[Dataset items]
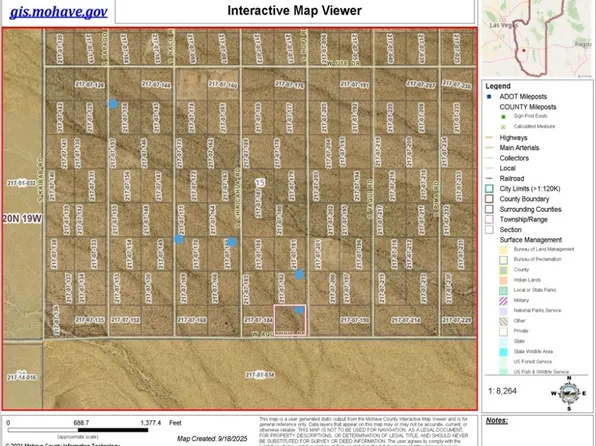Click the COUNTY Mileposts legend heading
This screenshot has height=446, width=596.
click(528, 107)
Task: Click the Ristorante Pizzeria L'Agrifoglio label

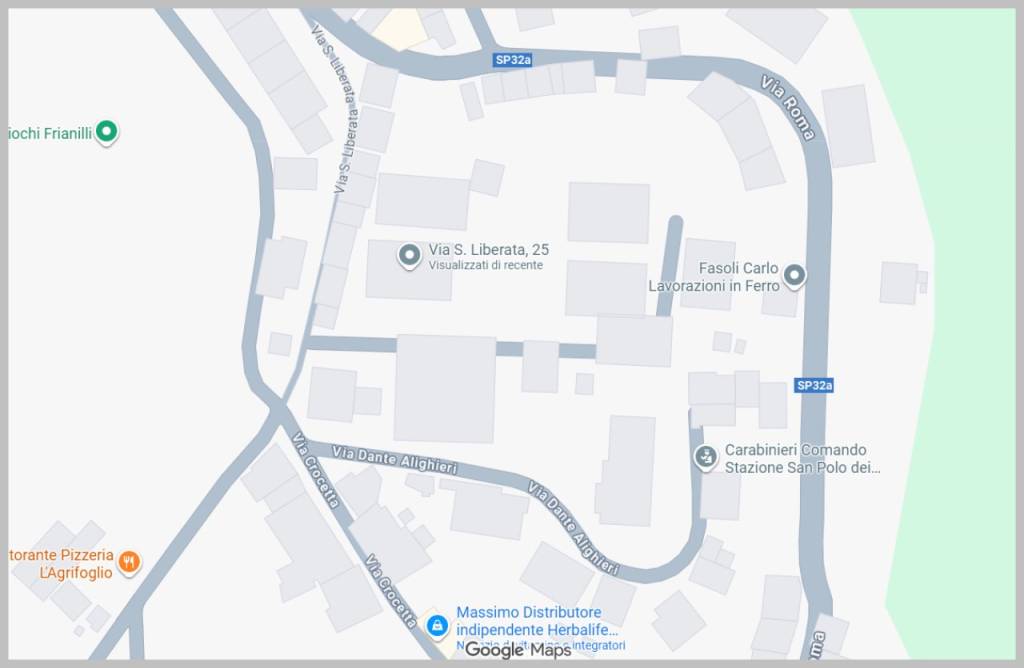Action: 61,564
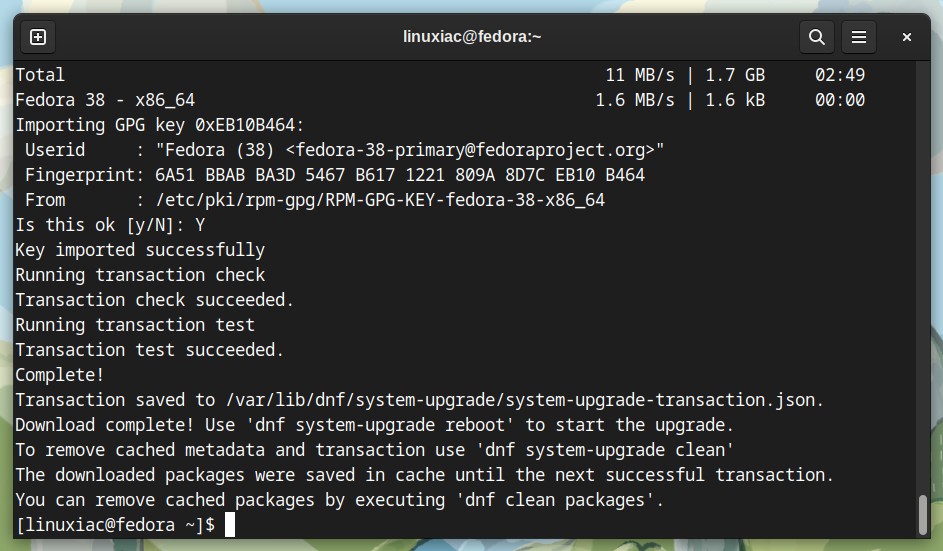Click the "Importing GPG key 0xEB10B464" line

[x=160, y=125]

* [Do this]: Reproduce every row above word for word, omitting the pictures.

* [The completed task]:
Click the COUNTY Mileposts legend heading
This screenshot has height=446, width=596.
click(528, 107)
Task: Click the Ristorante Pizzeria L'Agrifoglio label

Action: 61,564
Click the "Importing GPG key 0xEB10B464" line

[x=160, y=125]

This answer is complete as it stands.